Scientific discovery across the physical sciences is increasingly dependent on the analysis of volumetric - or three-dimensional - data, that may come from a supercomputer simulation, direct measurement, or mathematical models. Researchers typically seek to extract meaningful insights from this data by visualizing and analyzing it in various ways. The ways in which scientists process volumetric data are actually quite similar across domains, but cross-disciplinary knowledge transfer and tool development is blocked by barriers of terminology.

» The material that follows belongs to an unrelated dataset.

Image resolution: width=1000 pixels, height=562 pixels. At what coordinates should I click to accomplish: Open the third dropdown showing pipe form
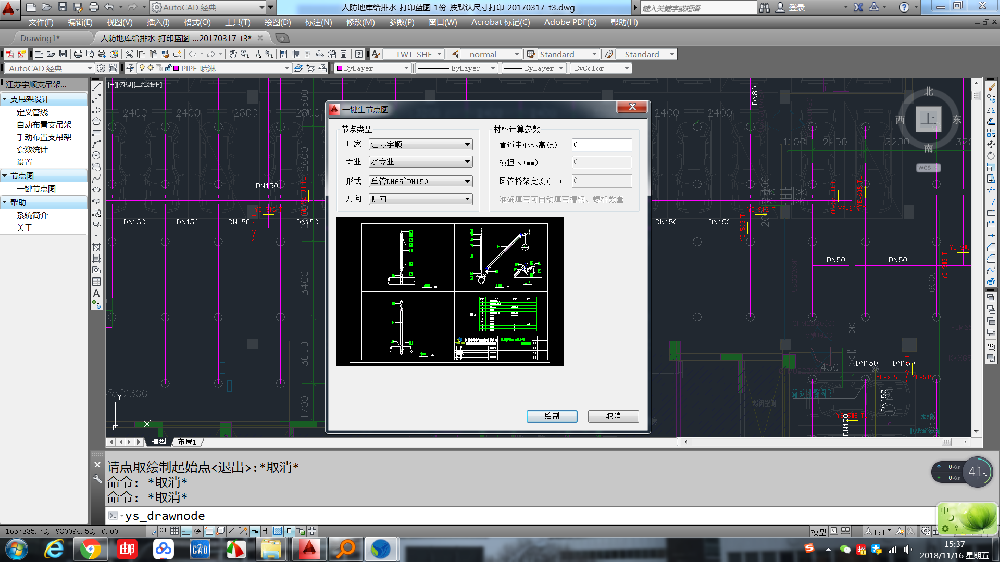coord(420,181)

This project seeks to enhance an analysis and visualization toolkit named yt that is currently primarily used for astrophysical simulations. yt allows scientists to access and analyze data at several different levels by providing an interface that is designed to answer questions motivated by the underlying scientific problem, while worrying less about details such data formats, specific analysis techniques etc. yt's utilization in computational astrophysics has dramatically increased access to advanced algorithms for both visualization and analysis, and fostered the growth of a community of researchers sharing techniques and results. This project seeks to make yt available and adopted by scientists in other domains of science thus reproducing its success in astrophysics in these other science domains. This project will expand the yt community beyond theoretical astrophysics and enable and promote collaboration and advanced data analysis in the fields of meteorology, seismology and global tomography, observational astronomy, hydrology and oceanography, and plasma physics.
Improvements to the yt project will proceed along four principal technical avenues. The first is to develop a system that adapts the way yt presents data via a set of domain contexts that encode the ontology, domain-specific vocabulary, and common analysis tasks for a given field of study. This will include creating a domain context system as well as a set of five pilot domain contexts developed in collaboration with domain practitioners. The second is to overhaul the yt field system, adding more versatility and enabling significant optimizations. Thirdly, the project team will implement non-spatial indexing schemes, providing methods for accessing and analyzing data that is not organized according to the standard spatial axes. The final improvement will be the development of a non-local analysis system, allowing generalized path traversal as well as domain convolutions. To ensure wide dissemination and use of these improved capabilities, the team will design domain-specific documentation and training materials, and organize outreach and training events for early-career researchers. This will consist of both hands-on technical workshops and curricula developed in collaboration with Data Carpentry for utilization at other institutions. This combination of technical developments and social investments has been designed to ensure both readiness of the software and engagement of the targeted research communities.